### What you need to do
Substitute "Reset settings button" for "Restore defaults button" everywhere it occurs in the data below. Give all the lines back with nothing else altered.

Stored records

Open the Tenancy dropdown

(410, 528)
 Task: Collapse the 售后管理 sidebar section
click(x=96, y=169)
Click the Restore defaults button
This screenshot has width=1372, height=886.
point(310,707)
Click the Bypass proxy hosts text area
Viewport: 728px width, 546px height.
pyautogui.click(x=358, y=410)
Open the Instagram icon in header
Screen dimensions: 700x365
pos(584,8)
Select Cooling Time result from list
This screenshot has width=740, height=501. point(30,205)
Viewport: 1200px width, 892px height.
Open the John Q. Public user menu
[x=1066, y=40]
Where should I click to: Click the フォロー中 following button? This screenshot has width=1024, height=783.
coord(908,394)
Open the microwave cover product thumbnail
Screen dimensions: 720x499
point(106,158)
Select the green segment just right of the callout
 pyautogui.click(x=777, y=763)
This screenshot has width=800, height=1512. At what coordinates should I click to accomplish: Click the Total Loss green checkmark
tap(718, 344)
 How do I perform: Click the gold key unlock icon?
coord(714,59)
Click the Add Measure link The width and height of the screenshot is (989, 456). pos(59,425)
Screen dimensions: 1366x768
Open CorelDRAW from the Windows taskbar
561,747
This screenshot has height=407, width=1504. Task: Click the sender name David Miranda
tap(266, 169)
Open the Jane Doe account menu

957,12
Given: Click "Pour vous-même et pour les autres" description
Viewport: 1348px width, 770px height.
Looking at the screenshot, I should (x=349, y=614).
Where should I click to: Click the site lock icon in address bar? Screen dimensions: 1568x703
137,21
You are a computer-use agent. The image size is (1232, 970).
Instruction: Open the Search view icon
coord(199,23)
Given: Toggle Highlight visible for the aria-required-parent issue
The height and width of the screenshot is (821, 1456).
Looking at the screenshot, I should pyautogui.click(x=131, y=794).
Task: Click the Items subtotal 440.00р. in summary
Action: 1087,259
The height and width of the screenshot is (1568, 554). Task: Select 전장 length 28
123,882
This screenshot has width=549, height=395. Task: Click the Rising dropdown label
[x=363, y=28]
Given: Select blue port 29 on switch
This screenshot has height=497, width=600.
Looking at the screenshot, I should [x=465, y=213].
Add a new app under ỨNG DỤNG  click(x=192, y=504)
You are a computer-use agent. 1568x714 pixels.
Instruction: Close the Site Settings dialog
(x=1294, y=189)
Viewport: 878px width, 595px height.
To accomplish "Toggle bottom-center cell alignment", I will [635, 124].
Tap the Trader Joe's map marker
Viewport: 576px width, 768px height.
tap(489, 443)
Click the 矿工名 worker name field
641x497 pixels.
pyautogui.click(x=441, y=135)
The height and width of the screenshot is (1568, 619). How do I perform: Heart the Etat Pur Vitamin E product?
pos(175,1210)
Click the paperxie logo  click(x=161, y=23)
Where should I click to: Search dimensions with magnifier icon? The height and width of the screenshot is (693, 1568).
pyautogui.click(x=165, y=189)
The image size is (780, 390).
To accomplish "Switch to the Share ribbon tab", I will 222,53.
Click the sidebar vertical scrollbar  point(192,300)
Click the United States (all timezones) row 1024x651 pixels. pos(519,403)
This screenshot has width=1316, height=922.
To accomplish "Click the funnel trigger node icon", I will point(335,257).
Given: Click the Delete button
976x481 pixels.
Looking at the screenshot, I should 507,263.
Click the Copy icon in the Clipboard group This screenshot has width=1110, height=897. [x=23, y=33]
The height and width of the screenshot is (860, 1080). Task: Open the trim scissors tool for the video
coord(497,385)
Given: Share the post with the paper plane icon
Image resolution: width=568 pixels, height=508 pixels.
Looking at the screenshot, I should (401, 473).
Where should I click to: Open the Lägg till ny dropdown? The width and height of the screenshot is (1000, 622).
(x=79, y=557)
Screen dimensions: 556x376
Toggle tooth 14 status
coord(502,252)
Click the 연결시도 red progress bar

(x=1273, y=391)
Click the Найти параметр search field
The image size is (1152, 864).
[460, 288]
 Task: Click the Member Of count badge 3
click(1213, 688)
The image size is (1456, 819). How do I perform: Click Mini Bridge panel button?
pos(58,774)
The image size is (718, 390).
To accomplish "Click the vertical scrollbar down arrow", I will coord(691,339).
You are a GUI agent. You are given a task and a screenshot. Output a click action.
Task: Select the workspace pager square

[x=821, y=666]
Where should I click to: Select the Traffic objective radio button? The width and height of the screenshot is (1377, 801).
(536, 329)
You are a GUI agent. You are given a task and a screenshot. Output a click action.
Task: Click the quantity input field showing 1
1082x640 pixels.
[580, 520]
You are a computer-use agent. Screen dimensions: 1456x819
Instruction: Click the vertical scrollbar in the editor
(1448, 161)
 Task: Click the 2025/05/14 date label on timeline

### Expected output
Open the Tenancy dropdown

(410, 528)
 Task: Collapse the 售后管理 sidebar section
click(x=96, y=169)
Click the Reset settings button
This screenshot has width=1372, height=886.
point(310,707)
Click the Bypass proxy hosts text area
Viewport: 728px width, 546px height.
pyautogui.click(x=358, y=410)
Open the Instagram icon in header
Screen dimensions: 700x365
pos(584,8)
Select Cooling Time result from list
This screenshot has width=740, height=501. point(30,205)
Viewport: 1200px width, 892px height.
Open the John Q. Public user menu
[x=1066, y=40]
Where should I click to: Click the フォロー中 following button? This screenshot has width=1024, height=783.
coord(908,394)
Open the microwave cover product thumbnail
Screen dimensions: 720x499
point(106,158)
Select the green segment just right of the callout
 pyautogui.click(x=777, y=763)
This screenshot has width=800, height=1512. At what coordinates should I click to accomplish: Click the Total Loss green checkmark
tap(718, 344)
 How do I perform: Click the gold key unlock icon?
coord(714,59)
Click the Add Measure link The width and height of the screenshot is (989, 456). pos(59,425)
Screen dimensions: 1366x768
Open CorelDRAW from the Windows taskbar
561,747
This screenshot has height=407, width=1504. Task: Click the sender name David Miranda
tap(266, 169)
Open the Jane Doe account menu

957,12
Given: Click "Pour vous-même et pour les autres" description
Viewport: 1348px width, 770px height.
Looking at the screenshot, I should (x=349, y=614).
Where should I click to: Click the site lock icon in address bar? Screen dimensions: 1568x703
137,21
You are a computer-use agent. The image size is (1232, 970).
Instruction: Open the Search view icon
coord(199,23)
Given: Toggle Highlight visible for the aria-required-parent issue
The height and width of the screenshot is (821, 1456).
Looking at the screenshot, I should pyautogui.click(x=131, y=794).
Task: Click the Items subtotal 440.00р. in summary
Action: 1087,259
The height and width of the screenshot is (1568, 554). Task: Select 전장 length 28
123,882
This screenshot has width=549, height=395. Task: Click the Rising dropdown label
[x=363, y=28]
Given: Select blue port 29 on switch
This screenshot has height=497, width=600.
Looking at the screenshot, I should [x=465, y=213].
Add a new app under ỨNG DỤNG  click(x=192, y=504)
You are a computer-use agent. 1568x714 pixels.
Instruction: Close the Site Settings dialog
(x=1294, y=189)
Viewport: 878px width, 595px height.
To accomplish "Toggle bottom-center cell alignment", I will [635, 124].
Tap the Trader Joe's map marker
Viewport: 576px width, 768px height.
tap(489, 443)
Click the 矿工名 worker name field
641x497 pixels.
pyautogui.click(x=441, y=135)
The height and width of the screenshot is (1568, 619). How do I perform: Heart the Etat Pur Vitamin E product?
pos(175,1210)
Click the paperxie logo  click(x=161, y=23)
Where should I click to: Search dimensions with magnifier icon? The height and width of the screenshot is (693, 1568).
pyautogui.click(x=165, y=189)
The image size is (780, 390).
To accomplish "Switch to the Share ribbon tab", I will 222,53.
Click the sidebar vertical scrollbar  point(192,300)
Click the United States (all timezones) row 1024x651 pixels. pos(519,403)
This screenshot has width=1316, height=922.
To accomplish "Click the funnel trigger node icon", I will point(335,257).
Given: Click the Delete button
976x481 pixels.
Looking at the screenshot, I should 507,263.
Click the Copy icon in the Clipboard group This screenshot has width=1110, height=897. [x=23, y=33]
The height and width of the screenshot is (860, 1080). Task: Open the trim scissors tool for the video
coord(497,385)
Given: Share the post with the paper plane icon
Image resolution: width=568 pixels, height=508 pixels.
Looking at the screenshot, I should (401, 473).
Where should I click to: Open the Lägg till ny dropdown? The width and height of the screenshot is (1000, 622).
(x=79, y=557)
Screen dimensions: 556x376
Toggle tooth 14 status
coord(502,252)
Click the 연결시도 red progress bar

(x=1273, y=391)
Click the Найти параметр search field
The image size is (1152, 864).
[460, 288]
 Task: Click the Member Of count badge 3
click(1213, 688)
The image size is (1456, 819). How do I perform: Click Mini Bridge panel button?
pos(58,774)
The image size is (718, 390).
To accomplish "Click the vertical scrollbar down arrow", I will coord(691,339).
You are a GUI agent. You are given a task and a screenshot. Output a click action.
Task: Select the workspace pager square

[x=821, y=666]
Where should I click to: Select the Traffic objective radio button? The width and height of the screenshot is (1377, 801).
(536, 329)
You are a GUI agent. You are given a task and a screenshot. Output a click action.
Task: Click the quantity input field showing 1
1082x640 pixels.
[580, 520]
You are a computer-use agent. Screen dimensions: 1456x819
Instruction: Click the vertical scrollbar in the editor
(1448, 161)
 Task: Click the 2025/05/14 date label on timeline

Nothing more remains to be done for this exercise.